» **What the task requires**
Return every line of the material that contains the word "outbound".
※ ※ ※
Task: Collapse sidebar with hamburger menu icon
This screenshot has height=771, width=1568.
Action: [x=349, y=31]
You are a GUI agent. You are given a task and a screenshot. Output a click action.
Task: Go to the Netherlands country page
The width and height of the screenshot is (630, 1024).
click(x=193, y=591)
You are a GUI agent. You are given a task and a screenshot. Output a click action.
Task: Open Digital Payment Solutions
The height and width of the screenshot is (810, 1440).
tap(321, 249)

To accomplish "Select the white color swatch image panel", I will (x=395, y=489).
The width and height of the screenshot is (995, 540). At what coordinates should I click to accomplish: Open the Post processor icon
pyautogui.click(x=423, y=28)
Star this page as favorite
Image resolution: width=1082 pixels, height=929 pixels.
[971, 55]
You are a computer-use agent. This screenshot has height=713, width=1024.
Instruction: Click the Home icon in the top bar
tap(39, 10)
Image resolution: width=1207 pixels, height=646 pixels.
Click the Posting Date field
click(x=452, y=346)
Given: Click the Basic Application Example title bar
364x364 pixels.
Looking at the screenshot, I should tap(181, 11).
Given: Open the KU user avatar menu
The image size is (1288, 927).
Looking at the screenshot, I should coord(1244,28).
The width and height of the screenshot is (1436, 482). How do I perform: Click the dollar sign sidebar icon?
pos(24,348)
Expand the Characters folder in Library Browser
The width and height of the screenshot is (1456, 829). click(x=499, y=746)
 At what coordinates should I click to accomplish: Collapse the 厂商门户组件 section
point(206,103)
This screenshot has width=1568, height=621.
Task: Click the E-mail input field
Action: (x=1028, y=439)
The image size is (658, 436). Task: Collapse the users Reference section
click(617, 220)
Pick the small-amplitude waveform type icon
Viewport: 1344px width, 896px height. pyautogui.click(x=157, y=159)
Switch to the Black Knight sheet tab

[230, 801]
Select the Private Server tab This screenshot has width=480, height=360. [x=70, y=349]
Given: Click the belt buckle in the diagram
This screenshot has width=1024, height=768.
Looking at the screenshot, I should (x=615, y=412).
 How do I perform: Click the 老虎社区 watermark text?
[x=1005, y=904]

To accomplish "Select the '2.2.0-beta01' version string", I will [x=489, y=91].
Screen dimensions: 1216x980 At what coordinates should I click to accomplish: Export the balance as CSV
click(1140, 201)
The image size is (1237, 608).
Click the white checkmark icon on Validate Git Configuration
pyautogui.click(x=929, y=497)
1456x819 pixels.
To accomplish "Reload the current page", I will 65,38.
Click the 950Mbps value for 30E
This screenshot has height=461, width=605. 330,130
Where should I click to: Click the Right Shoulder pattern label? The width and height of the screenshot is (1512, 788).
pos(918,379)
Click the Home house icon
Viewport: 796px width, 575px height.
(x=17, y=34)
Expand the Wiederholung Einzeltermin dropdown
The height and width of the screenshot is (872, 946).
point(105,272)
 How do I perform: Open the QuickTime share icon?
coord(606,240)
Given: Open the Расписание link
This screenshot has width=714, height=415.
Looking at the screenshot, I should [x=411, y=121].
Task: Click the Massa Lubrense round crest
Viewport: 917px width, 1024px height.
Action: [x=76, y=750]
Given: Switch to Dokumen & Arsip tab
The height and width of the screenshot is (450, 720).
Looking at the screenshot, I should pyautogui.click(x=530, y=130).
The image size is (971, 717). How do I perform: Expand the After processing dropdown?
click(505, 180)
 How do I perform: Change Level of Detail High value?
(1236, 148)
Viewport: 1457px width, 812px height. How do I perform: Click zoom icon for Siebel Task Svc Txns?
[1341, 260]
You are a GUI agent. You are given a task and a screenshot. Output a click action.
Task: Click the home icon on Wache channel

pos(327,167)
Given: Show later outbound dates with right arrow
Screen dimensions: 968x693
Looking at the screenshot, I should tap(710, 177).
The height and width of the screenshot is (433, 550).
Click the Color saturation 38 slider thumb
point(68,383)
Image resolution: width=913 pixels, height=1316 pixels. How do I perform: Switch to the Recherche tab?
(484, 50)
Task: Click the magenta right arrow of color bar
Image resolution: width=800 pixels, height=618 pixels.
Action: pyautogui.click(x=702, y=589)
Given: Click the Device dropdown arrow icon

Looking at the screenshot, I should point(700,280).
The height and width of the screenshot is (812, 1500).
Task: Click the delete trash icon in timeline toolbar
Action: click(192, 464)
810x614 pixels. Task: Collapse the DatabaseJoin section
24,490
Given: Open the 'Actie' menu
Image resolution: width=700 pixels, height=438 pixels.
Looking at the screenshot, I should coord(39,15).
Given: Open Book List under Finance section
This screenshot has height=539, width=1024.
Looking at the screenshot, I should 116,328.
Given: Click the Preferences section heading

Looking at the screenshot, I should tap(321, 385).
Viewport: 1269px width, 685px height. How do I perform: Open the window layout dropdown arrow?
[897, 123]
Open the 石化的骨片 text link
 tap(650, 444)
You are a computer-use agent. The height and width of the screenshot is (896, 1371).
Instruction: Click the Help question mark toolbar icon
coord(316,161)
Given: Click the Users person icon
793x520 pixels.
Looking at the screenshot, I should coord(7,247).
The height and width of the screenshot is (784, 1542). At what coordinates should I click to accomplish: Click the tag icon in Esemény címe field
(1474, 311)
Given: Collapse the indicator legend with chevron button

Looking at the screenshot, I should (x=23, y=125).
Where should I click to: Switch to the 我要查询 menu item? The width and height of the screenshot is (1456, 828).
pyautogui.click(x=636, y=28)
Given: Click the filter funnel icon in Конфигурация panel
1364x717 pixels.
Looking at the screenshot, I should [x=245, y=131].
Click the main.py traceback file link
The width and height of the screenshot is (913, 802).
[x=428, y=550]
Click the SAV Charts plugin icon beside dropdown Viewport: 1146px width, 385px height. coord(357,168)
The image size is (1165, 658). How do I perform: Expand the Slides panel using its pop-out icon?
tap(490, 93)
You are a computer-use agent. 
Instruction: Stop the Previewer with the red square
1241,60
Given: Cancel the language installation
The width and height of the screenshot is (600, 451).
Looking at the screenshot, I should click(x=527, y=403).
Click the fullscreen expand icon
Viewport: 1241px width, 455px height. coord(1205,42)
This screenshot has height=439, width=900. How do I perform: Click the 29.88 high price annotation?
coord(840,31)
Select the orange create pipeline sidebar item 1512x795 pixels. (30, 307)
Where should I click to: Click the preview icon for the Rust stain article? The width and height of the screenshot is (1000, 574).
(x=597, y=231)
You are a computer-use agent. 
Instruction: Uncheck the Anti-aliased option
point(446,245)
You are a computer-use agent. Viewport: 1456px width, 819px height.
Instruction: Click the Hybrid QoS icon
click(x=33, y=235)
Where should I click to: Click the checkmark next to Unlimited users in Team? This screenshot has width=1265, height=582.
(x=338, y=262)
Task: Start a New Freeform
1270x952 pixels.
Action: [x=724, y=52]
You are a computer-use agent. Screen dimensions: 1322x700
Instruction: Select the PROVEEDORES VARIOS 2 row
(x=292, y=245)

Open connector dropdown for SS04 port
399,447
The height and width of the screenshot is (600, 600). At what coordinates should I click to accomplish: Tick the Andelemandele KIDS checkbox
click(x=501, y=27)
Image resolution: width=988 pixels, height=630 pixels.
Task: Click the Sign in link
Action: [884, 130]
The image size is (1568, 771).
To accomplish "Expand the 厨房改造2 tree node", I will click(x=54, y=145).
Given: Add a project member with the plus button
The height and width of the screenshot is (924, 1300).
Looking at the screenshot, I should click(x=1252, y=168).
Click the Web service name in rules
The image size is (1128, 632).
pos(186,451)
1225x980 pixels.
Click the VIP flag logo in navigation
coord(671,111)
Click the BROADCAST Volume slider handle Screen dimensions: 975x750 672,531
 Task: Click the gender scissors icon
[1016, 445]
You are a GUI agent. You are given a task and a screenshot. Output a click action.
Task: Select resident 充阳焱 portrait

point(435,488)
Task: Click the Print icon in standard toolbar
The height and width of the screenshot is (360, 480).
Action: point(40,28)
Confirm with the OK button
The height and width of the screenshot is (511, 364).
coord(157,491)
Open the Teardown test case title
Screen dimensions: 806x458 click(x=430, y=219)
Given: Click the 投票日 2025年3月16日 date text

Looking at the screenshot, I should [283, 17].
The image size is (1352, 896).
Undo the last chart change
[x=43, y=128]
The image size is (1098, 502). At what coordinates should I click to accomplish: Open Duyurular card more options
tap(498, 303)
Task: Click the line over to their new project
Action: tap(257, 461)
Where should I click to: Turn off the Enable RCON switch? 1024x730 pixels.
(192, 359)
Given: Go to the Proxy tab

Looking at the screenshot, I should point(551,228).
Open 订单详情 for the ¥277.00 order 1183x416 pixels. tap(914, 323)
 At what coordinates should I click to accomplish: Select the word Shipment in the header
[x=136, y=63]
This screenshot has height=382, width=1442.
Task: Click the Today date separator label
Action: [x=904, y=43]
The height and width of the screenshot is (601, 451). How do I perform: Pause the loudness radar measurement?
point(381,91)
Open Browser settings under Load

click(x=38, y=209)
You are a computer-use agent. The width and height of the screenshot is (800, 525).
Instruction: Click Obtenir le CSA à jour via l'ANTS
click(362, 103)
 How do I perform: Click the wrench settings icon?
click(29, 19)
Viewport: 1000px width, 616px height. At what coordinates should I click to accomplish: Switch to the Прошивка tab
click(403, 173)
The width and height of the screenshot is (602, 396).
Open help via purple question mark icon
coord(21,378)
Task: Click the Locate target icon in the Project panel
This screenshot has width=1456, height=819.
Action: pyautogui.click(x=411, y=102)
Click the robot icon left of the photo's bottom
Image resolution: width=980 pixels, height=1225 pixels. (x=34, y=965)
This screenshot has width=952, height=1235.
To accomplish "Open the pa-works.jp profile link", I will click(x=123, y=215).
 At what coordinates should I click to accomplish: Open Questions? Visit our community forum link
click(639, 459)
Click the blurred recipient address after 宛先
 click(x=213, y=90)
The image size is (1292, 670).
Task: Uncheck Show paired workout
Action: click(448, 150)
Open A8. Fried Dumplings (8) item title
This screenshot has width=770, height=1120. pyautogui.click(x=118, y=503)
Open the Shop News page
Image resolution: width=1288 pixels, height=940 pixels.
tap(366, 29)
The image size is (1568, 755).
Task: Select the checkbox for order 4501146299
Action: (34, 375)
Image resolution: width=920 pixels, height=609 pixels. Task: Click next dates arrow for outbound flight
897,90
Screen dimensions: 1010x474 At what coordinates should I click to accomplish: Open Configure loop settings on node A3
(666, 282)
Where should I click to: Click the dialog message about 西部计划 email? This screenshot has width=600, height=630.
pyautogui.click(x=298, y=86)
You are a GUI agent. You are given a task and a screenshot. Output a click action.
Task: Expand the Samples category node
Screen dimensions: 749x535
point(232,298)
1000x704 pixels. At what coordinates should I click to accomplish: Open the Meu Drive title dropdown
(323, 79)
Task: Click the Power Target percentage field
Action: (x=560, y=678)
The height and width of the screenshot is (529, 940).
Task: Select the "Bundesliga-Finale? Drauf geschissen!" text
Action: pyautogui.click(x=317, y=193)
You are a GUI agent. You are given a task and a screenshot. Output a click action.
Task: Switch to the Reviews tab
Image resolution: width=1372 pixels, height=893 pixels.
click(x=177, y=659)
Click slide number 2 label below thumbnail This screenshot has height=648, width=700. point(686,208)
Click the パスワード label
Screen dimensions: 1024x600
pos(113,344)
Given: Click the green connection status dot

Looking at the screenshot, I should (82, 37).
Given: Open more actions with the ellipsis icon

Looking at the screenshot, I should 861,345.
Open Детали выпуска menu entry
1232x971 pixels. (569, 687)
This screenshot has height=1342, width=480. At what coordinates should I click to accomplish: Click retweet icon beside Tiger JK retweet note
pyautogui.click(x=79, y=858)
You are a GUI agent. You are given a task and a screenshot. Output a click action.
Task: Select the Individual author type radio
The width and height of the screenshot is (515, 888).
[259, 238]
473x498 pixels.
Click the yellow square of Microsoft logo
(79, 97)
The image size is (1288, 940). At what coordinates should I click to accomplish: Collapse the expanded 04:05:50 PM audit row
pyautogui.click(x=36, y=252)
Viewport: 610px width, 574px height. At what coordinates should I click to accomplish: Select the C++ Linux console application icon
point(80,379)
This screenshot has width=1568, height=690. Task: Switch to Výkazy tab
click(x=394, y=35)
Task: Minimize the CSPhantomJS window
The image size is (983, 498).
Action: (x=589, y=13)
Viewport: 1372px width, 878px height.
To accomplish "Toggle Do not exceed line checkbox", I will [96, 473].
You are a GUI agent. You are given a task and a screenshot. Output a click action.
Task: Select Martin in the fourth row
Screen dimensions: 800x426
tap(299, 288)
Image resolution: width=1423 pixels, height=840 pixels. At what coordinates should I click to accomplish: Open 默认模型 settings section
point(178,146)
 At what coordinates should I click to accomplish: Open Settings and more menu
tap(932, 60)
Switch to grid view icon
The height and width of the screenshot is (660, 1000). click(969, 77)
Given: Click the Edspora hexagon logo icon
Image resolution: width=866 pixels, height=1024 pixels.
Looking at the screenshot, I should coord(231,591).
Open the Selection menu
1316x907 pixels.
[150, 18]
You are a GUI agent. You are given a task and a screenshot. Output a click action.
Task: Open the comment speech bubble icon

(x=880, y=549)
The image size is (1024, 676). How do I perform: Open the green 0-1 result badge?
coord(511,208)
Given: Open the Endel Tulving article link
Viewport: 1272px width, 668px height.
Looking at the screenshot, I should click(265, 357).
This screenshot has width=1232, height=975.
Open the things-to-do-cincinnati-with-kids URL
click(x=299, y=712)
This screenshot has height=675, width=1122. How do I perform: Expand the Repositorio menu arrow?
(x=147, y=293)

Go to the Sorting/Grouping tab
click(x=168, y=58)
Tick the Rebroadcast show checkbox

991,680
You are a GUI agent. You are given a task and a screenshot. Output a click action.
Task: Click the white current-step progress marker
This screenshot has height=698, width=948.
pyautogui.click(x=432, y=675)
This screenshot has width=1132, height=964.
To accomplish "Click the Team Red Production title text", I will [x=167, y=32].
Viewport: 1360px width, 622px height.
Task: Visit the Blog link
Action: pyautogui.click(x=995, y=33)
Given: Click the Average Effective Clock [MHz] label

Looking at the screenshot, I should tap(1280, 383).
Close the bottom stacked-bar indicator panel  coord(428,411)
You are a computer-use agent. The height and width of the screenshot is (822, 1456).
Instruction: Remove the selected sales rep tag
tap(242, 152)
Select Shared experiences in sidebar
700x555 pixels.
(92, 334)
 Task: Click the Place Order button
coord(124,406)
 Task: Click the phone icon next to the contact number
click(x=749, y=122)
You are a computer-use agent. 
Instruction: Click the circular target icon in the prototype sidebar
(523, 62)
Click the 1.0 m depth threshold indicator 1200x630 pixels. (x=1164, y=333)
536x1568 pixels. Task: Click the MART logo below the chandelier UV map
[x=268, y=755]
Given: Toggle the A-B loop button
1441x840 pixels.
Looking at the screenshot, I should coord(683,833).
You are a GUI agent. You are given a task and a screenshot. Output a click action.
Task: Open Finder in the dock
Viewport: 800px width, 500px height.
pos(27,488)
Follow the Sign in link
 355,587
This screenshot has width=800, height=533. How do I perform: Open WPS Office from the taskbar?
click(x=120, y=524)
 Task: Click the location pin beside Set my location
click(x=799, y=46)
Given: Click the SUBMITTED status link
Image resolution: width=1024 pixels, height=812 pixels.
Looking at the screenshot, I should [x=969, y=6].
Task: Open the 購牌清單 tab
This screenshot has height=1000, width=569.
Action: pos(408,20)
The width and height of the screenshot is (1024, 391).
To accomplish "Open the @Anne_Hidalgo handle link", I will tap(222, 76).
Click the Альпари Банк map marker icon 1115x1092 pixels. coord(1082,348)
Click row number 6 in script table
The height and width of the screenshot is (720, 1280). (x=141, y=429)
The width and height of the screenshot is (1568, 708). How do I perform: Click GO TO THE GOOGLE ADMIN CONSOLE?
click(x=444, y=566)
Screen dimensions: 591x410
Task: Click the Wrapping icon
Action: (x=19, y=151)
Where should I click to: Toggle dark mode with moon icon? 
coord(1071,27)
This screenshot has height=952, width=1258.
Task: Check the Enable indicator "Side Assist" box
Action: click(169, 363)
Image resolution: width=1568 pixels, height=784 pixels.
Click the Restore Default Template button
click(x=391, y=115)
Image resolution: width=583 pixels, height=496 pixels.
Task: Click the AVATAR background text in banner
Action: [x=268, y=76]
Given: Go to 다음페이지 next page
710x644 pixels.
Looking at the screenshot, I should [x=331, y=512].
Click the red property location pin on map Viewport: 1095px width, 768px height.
※ ※ ※
» **The reply**
Given: Show later outbound dates with right arrow
Image resolution: width=920 pixels, height=609 pixels. Task: Click next dates arrow for outbound flight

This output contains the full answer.